# Can 428 be bored .060 over?



## jtwoods4 (Dec 22, 2011)

I am considering purchasing this vehicle on ebay

Pontiac : GTO Pontiac : GTO | eBay

The sellers says the 428 is bored .060 over. Can you buy pistons for a 428 bored .060 over? Is is ok to bore this much on a 428? Will the engine over heat or will you have to have custom pistons made. 

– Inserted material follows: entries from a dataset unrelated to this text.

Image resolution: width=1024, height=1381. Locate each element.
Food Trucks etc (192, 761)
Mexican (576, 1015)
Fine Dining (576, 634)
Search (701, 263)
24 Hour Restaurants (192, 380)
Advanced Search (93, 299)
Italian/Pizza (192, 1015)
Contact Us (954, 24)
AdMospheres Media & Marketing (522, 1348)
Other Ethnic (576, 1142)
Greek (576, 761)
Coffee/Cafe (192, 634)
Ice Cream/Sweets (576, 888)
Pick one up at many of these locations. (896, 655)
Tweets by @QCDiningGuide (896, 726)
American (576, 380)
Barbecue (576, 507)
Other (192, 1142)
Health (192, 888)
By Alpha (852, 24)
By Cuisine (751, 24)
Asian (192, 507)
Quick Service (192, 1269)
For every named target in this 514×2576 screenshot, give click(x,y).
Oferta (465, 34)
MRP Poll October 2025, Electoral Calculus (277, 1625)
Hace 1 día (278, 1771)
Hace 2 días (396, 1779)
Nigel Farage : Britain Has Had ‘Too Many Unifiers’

I am concerned about the quality of the engine build.


----------



## geeteeohguy (Feb 2, 2008)

.060" is considered the "last" overbore size on a Pontiac engine. Most go .030, then .040, then .060. I like to go as little as possible...in .010 oversizes if possible. This isn't as impractical as it once was, because custom pistons are now readily available in any size. In big journal blocks like the 428 and 455, it is important to have them sonically checked out to determine the thickness of the cylinder wall castings before going for a large overbore. They can get pretty thin due to core shift while casting, overboring, or corrosion in the water jacket. A .060" overbore will need to be sleeved if it is to be rebuilt again...very expensive. But, to answer your question, yes, 428's can be and sometimes are bored to .060" to clean up the cylinder walls sometimes.


----------



## Tambo (Aug 15, 2011)

I notice there is no mention of the subject of rust in the ad. If it hasen't got any then its usual to state this. Also there are no underside pics and there's flaking under the paint in the pic of the tag. Be careful.


----------



## BearGFR (Aug 25, 2008)

Lot's of clues in the ad that worry me... like use of the term "big block", mention of all the stuff that either is disconnected or doesn't work, usage of a 68 ram air system, not a 69 --- all make me tend to think it was just thrown together by someone trying to make a fast profit.

Bear


----------